Tuesday, October 25, 2005
I mention this because of my own real-life adventure this weekend. Granted, there weren't any psychos pursuing Jon and I across the balds (I think in my novels I would have had the kids jump on the wild ponies to escape), but we endured the "cold-that-seeps-into-your-bones" and climbed a couple ancient mountains to boot. I can't tell you how pleased I am to have actually enjoyed myself 99% of the time; to have been able to look at the trail snaking its way up the mountain-side and not want to cry at the thought of climbing.
I really have changed since the first time I went hiking in the Gorge and collapsed deliriously red-faced by the truck after a maliciously up-and-down 8 mile trek. We hiked 10 miles the first day, 12.7 miles the second, and 13 miles the third, on our way into Damascus. I was still standing, and quite alert, when we reached the car.
On the third day, Jon woke me up at 4 AM to tell me he was too hungry to sleep. So we got up, went outside in the tar-black darkness to retrieve the food-bag (you hang your food-bag a substantial distance from your camp in case bears amble into the vicinity), cooked breakfast and set out. I can tell you now that I do not like hiking in the darkness and rain. We hiked four hours before the sun rose.
It's like Mom said, you truly have to like being around yourself when you go hiking. Without even the distractions of nature around you, hiking in the dark, focused on the small circle of light directly in front of you from your headlamp, calls for some serious retrospection mixed with zoning out. I just thought of myself as a hobbit on a journey, truding in the cold and wet.
Friday, October 21, 2005
He redeemed himself after the mouse debacle. With that one, he just plopped on the floor and watched it run circles around him. That mouse figured out he was safer close to Pope than the 2 humans jumping around with a broom.
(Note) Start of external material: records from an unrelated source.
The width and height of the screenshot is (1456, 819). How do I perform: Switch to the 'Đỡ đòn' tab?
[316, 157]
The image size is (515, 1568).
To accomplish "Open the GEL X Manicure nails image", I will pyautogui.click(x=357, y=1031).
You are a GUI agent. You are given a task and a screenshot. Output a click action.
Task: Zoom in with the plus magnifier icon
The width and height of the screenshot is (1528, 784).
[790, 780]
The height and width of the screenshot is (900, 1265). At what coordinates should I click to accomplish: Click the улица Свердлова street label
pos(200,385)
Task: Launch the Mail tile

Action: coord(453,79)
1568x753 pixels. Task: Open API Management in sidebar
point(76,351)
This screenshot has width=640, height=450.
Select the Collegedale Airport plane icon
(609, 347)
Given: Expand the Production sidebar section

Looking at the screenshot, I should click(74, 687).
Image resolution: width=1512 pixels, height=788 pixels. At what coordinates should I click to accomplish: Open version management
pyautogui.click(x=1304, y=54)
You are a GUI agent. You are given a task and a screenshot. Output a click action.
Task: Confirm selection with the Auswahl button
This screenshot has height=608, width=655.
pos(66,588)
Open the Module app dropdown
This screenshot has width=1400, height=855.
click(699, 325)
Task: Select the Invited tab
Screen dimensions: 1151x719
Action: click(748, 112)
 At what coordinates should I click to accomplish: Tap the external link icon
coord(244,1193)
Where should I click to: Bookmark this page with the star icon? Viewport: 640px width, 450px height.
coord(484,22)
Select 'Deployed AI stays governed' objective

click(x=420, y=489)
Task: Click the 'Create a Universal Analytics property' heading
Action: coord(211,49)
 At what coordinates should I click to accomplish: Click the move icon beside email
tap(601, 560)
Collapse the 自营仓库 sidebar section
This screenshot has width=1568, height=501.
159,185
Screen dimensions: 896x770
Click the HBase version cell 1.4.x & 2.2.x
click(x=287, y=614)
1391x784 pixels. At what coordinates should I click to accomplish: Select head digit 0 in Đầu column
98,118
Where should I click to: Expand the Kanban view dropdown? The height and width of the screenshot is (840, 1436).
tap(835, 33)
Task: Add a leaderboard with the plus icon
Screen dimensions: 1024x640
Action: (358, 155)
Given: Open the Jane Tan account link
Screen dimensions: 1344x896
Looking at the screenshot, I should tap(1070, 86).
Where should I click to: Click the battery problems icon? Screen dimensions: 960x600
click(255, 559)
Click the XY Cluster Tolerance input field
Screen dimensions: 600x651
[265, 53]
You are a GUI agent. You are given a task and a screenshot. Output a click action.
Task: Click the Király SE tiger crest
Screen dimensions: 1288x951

-"The City of Falling Angels" by the guy who wrote "Midnight in the Garden of Good & Evil"
-"Julie & Julia" some girl cooks Julia Child's recipe book front-to-back
-"The Children's Blizzard"-one of those little incidents in history that were awful, but were barely mentioned in the news
-"The 13 1/2 lives of Captain Bluebear" -a weird mix of fantasy, myth, fairy tale, adventure, weirdness all in one
Whether I'll actually read these remains to be seen.
Here's what else I'm reading:
-Christ Plays in 10 Thousand Places by Eugene Peterson
-Three Short Novels by Wendell Berry
-Lance Armstrong's War (not my typical genre, but this book is amazingly literary)
-Albion by Peter Ackyroyd
-Pilgrim at Tinker Creek by Annie Dillard
Why do I do this to myself?
Thursday, October 20, 2005
At night, I always crept into the kitchen (the stairs to the basement were at the far end), and gathered my snack foods as quietly as I could, then turned and ran as though my life depended on it. I remember shadows moving on the floor in the dining room as I dashed through, wildly thinking that the wolves were on my heels. Later, I know that the shadows were only from the tree-branches outside, waving in the night wind. But that moment in my child-life was real.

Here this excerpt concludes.